After all, the former caterpillar just emerged from its chrysalis. Its newly formed wings are taking its first ever flaps. It must be quite an ordeal. What better place to catch a break than the nose of a young girl.

This is a common scene during a butterfly release at Airlie Gardens.

The Butterfly House at Airlie Gardens completed a summer-long schedule of releases last Saturday. In the summer, butterflies were released on Tuesday afternoons, and once school started in September the gardens held the final three releases on Saturday mornings.

The 2,700-square-foot Butterfly House is located in the Tranquility Garden area of Airlie Gardens. The butterflies and moths of the Butterfly House have all they need in the screened-in structure, which also provides visitors an opportunity to see these colorful flying creatures up close.

To provide the best possible habitat, garden caretakers plant a variety of native plants that caterpillars like. Several species of caterpillar are very particular about the plants they eat. For instance, monarch caterpillars only eat milkweed, said Jennifer O’Keefe, Airlie Gardens environmental education coordinator.

“If you are a monarch and you have 100 leaves to choose from, if it’s not milkweed you won’t eat it,” she said. “We also have some passionflower vine. We had several adults laying eggs on the passionflower vine, which was cool. As larvae, they need this plant. If we don’t have larval plants, then we won’t have the adult butterflies flying around.”
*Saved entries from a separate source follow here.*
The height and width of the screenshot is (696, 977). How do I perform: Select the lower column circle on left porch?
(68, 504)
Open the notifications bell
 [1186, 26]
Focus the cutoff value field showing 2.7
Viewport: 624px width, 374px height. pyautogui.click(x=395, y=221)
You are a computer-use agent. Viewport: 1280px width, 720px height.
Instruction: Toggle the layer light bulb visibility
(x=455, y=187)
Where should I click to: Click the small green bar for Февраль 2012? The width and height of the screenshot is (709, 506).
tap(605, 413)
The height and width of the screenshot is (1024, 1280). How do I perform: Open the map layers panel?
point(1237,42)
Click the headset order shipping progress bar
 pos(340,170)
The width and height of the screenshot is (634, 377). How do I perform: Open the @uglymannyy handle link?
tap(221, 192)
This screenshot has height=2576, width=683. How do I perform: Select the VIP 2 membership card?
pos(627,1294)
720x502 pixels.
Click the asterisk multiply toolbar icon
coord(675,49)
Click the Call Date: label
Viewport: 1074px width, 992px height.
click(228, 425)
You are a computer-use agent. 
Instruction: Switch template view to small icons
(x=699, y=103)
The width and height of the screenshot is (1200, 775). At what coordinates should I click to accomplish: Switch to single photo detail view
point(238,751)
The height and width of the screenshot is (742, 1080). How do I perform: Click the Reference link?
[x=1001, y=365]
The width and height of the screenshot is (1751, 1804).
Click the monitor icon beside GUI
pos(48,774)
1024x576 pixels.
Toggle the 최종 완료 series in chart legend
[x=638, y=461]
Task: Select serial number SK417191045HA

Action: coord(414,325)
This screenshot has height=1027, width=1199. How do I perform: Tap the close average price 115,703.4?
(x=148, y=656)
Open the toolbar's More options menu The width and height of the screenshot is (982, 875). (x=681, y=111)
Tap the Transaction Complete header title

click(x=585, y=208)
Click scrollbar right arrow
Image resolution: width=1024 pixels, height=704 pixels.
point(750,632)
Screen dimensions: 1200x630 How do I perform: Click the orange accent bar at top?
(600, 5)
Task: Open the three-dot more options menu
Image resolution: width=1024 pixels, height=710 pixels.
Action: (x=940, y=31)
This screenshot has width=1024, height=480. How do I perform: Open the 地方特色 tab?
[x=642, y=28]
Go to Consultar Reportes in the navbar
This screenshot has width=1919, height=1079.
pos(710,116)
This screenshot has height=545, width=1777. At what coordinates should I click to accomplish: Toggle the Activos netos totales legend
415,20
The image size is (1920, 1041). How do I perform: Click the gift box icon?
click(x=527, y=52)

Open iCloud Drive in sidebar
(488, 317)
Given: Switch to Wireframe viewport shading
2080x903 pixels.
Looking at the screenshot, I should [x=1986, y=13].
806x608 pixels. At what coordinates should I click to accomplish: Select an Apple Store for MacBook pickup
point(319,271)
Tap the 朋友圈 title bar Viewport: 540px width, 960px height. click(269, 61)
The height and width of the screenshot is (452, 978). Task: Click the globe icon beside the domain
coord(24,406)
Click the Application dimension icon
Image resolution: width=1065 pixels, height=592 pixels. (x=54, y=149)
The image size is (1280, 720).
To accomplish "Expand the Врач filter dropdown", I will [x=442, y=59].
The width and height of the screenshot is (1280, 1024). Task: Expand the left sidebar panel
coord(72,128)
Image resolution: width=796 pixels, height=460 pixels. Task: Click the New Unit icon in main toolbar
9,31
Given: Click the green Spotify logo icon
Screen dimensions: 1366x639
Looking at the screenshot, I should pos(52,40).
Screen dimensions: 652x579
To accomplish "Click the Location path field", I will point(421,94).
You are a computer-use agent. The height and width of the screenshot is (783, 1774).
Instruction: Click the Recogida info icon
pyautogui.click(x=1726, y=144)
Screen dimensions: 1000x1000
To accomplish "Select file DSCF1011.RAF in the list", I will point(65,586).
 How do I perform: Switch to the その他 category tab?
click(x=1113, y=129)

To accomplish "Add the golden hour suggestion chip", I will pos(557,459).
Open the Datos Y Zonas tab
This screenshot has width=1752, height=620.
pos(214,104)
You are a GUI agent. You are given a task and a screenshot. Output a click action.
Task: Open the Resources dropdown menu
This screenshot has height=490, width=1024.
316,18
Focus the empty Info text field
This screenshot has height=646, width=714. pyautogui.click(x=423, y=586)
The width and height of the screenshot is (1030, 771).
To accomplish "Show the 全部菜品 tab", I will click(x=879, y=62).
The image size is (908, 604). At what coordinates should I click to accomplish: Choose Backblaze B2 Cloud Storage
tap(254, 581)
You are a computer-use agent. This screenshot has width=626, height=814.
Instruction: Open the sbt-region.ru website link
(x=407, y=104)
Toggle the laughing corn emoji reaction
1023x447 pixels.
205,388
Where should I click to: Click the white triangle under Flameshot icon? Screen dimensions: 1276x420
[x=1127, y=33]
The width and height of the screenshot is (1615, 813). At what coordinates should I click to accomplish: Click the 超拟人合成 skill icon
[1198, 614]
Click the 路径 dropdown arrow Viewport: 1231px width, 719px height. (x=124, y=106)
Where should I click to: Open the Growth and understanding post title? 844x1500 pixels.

Many of the visitors to the butterfly releases are there to learn about what types of plants and food sources their home gardens need to attract butterflies, O’Keefe said.

Several species of butterflies are released in the house, including monarchs, buckeyes and Gulf fritillaries. Giant swallowtails and red admirals are also common. The house also releases luna moths, which are more versatile in their diet and are known to feast on several types of leaves, like sweetgum, persimmons and birch.

The enclosed house and controlled atmosphere at Airlie Gardens helps the insects beat the odds. In the wild, butterflies don’t fare as well.

“For every 100 eggs that the mother butterfly lays, usually only up to three of those make it to be an adult,” O’Keefe said. “That is in part because of diseases. They actually get several different diseases. But they are also great at turning plants into protein for other animals. Birds eat caterpillars, lizards, frogs, all kinds of things eat caterpillars and adult butterflies. They are an important part of the food chain.”

To stock the house with the insects, Airlie Gardens orders the specimens from suppliers, which are generally delivered in their pupal stage, usually while they are in the chrysalis cocoon that will eventually hatch the winged insect.

The butterfly chrysalises are housed in an emergence chamber, a glass housing that lets the newly hatched butterflies crawl from their cocoons while giving onlookers a great vantage point to view the different colors and patterns on their wings.

“The Gulf fritillary is popular because of the silver underside of its wing,” O’Keefe said. “They’re fun to look at up close and see their patterns,”

The purchased pupal stage specimens are not the only source of butterflies in the garden, as the animals will reproduce on their own. This is evident in the eggs that garden attendants find on the assortment of leaves available in the Butterfly House.

Sometimes, staff at the gardens won’t recognize the kinds of eggs laid on the plants.

“We call those question mark eggs,” O’Keefe said.

Once a caterpillar becomes a butterfly, it will broaden its diet and try new things, especially different nectars. Besides the leafy plants that caterpillars feed on, the Butterfly House also grows several flowering plants for the butterflies to draw nectar.

“Caterpillars only eat certain kinds of leaves and can be super picky,” O’Keefe said. “But once they’re butterflies, they’ll open up and get their minerals from nectar, dung and other places.”

The butterflies also like some of the special treats that the Butterfly House staff offer them.

“Fruit punch Gatorade is a pretty popular favorite among the butterflies,” O’Keefe said. “Even those that don’t like nectar will like the Gatorade.”

O’Keefe added that apple slices are another favorite for butterflies.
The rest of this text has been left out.